Y ahí están las colas del hambre por toda España, que nunca pensamos que volveríamos a ver de esa manera en nuestro país. Hay colas del hambre a lo largo de toda España, en todas las ciudades. Sirva como ejemplo la que se forma en Martínez Campos, en Madrid, en el comedor de las Hijas de la Caridad de San Vicente de Paúl, desde casi Fernández de la Hoz hasta la Glorieta de Iglesia.
Paro, destrucción de empleo, pérdida de riqueza y colas del hambre muestran el error en la gestión. Y lo peor no es todo esto, y ya es horrible, sino el horizonte que puede esperarnos en los próximos meses, con un Gobierno que no está a la altura, que piensa gastar los fondos europeos en proyectos medioambientales, de género o de digitalización en lugar de emplearlos en robustecer nuestra capacidad productiva, en realizar reformas estructurales que creen riqueza, como apostar por la energía nuclear -eso es, además, medioambiental-, flexibilizar más el mercado laboral, bajar el impuesto de sociedades y ajustar el gasto para volver a la senda de estabilidad presupuestaria y poder reducir la deuda.

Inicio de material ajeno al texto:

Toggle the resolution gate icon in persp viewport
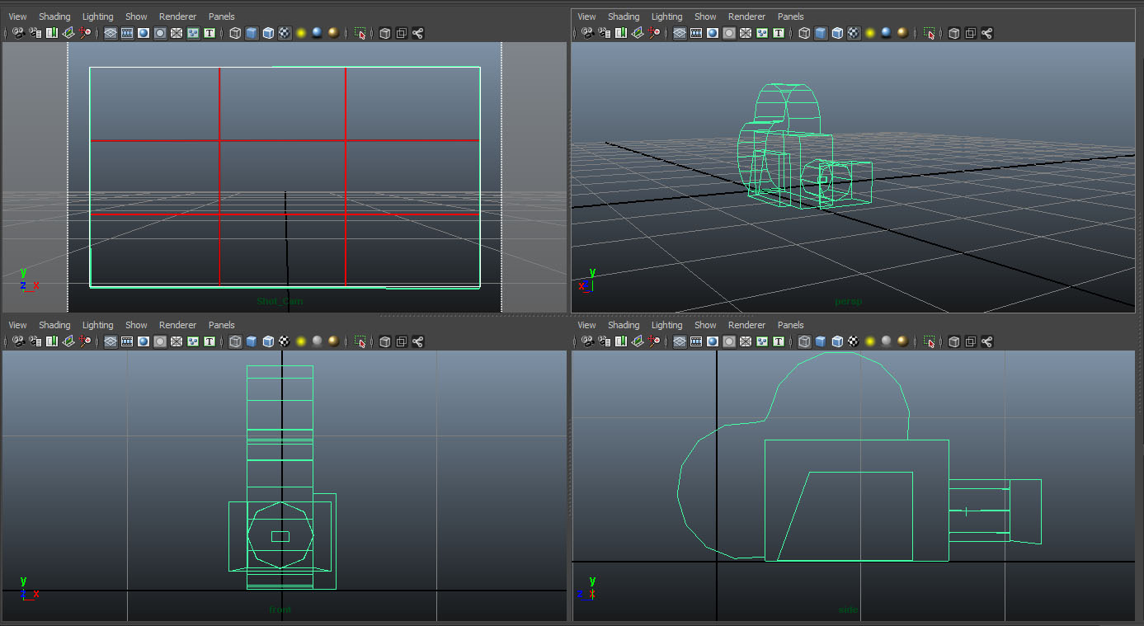pyautogui.click(x=711, y=33)
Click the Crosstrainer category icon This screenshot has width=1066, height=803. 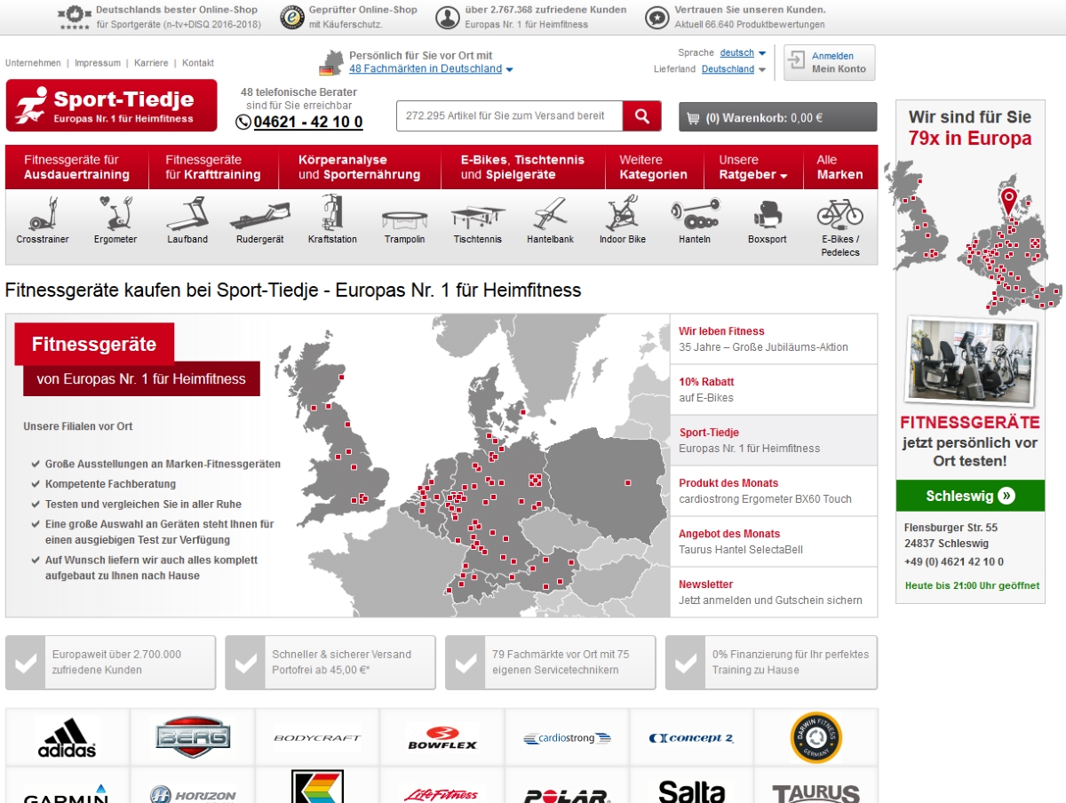(x=43, y=215)
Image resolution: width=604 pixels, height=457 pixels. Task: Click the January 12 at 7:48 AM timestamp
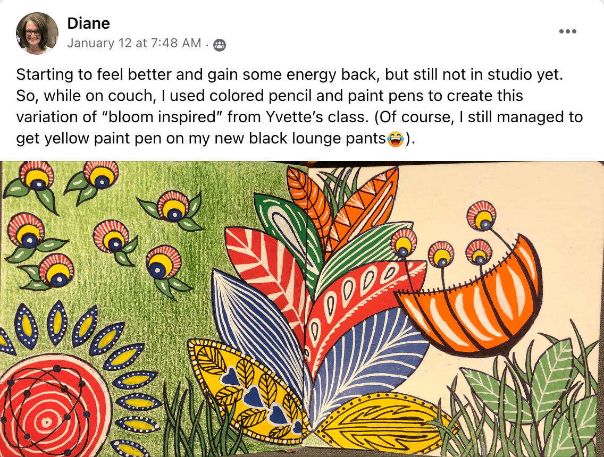point(134,44)
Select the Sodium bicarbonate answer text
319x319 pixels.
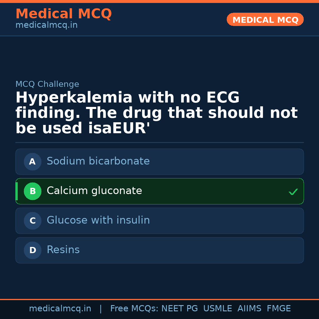point(98,161)
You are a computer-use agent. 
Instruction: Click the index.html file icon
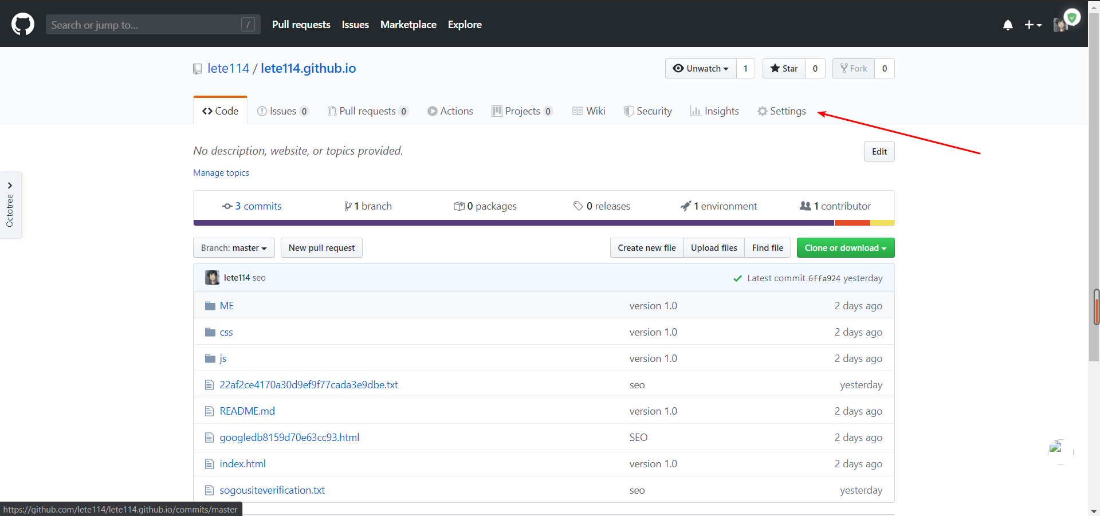210,464
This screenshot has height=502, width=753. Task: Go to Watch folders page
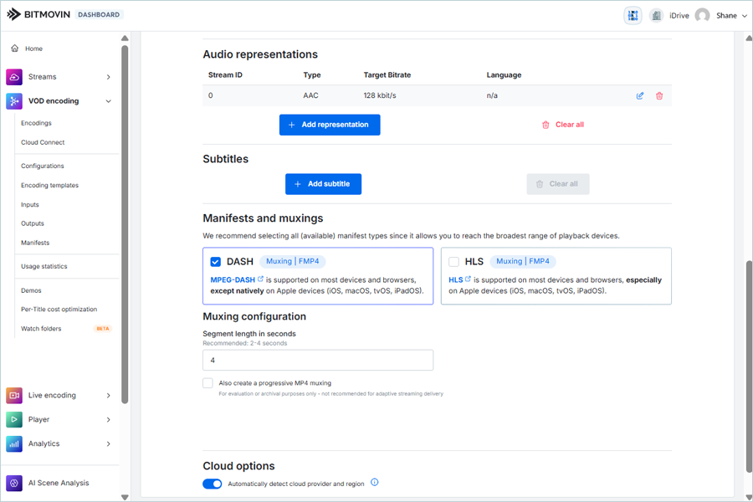tap(41, 329)
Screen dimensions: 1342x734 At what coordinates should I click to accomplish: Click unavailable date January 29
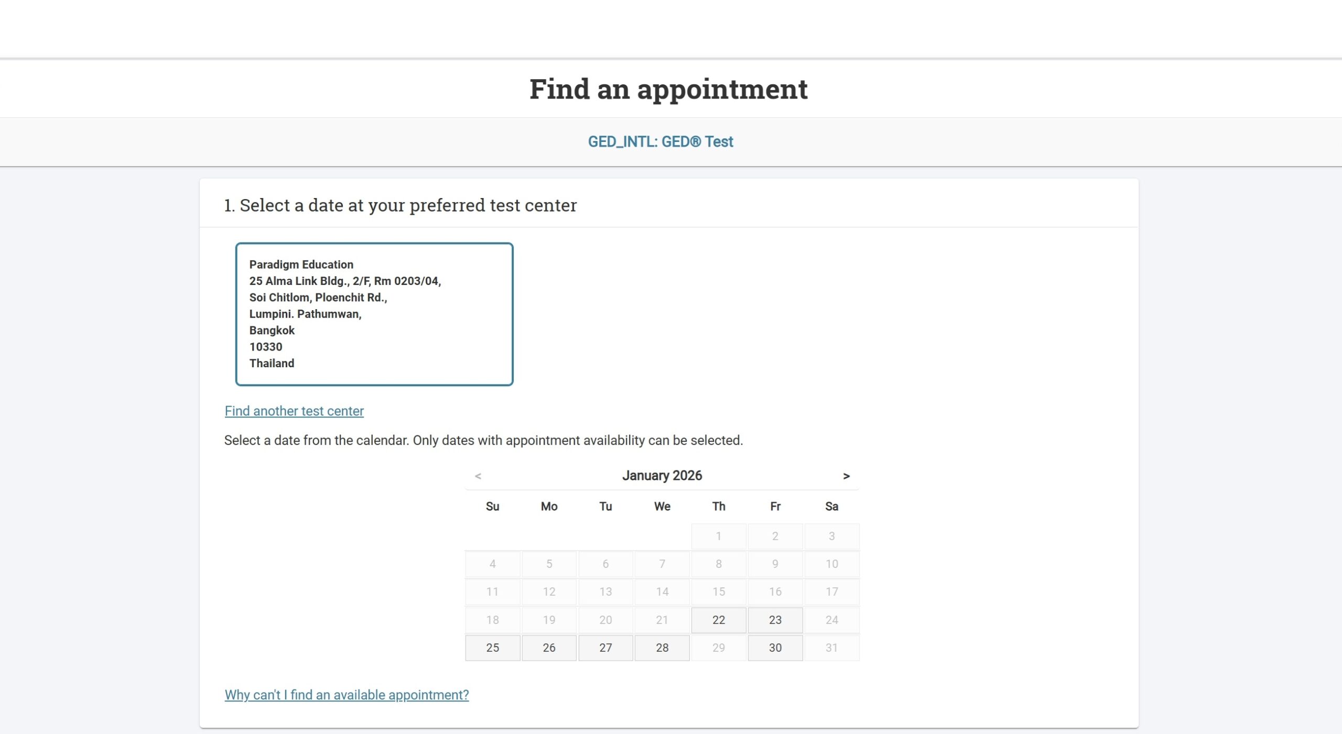pos(718,648)
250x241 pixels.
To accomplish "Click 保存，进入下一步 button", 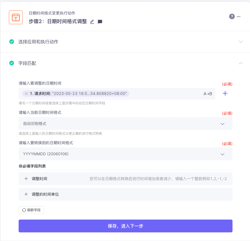I will [x=126, y=226].
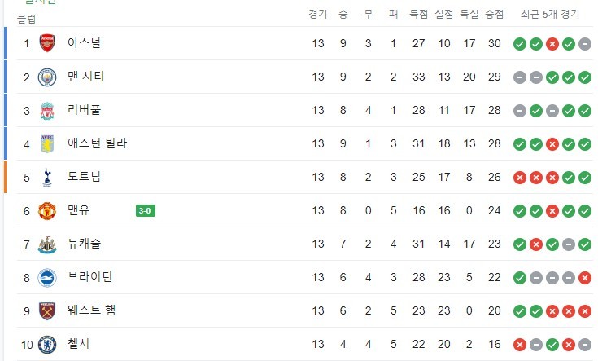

Los aplausos pasarán -de hecho, ya han pasado- y tras la anestesia de estos meses y el calor del verano, llegarán el otoño y el invierno. Cuando pase octubre, podremos ver con mayor precisión cuánto se ha dañado nuestro tejido productivo, que es lo que nos permitirá evaluar cómo de rápida, robusta y sólida será nuestra recuperación o si nuestra economía languidecerá desde el empobrecimiento y el paro masivo que nos está dejando esta situación.
Es la realidad la que se abre camino, y esa realidad es, desgraciadamente, poco agradable, porque el Gobierno ni ha estado, ni está -ni parece que vaya a estar- a la altura. Las grandes palabras, las escenificaciones, los aplausos, tienen un recorrido muy corto, al igual que las mentiras, y, sin embargo, todo ello es el único entorno en el que el Gobierno se mueve de manera plácida, pero la realidad, si no rectifica su política de gestos estériles y contraproducentes, si no invierte bien los fondos europeos en lugar de esa especie de reedición del plan E que quiere hacer, y si no gira hacia una política económica ortodoxa, se llevará por delante al Gobierno, pero, desgraciadamente, éste se habrá llevado por delante antes la prosperidad y el empleo de los españoles.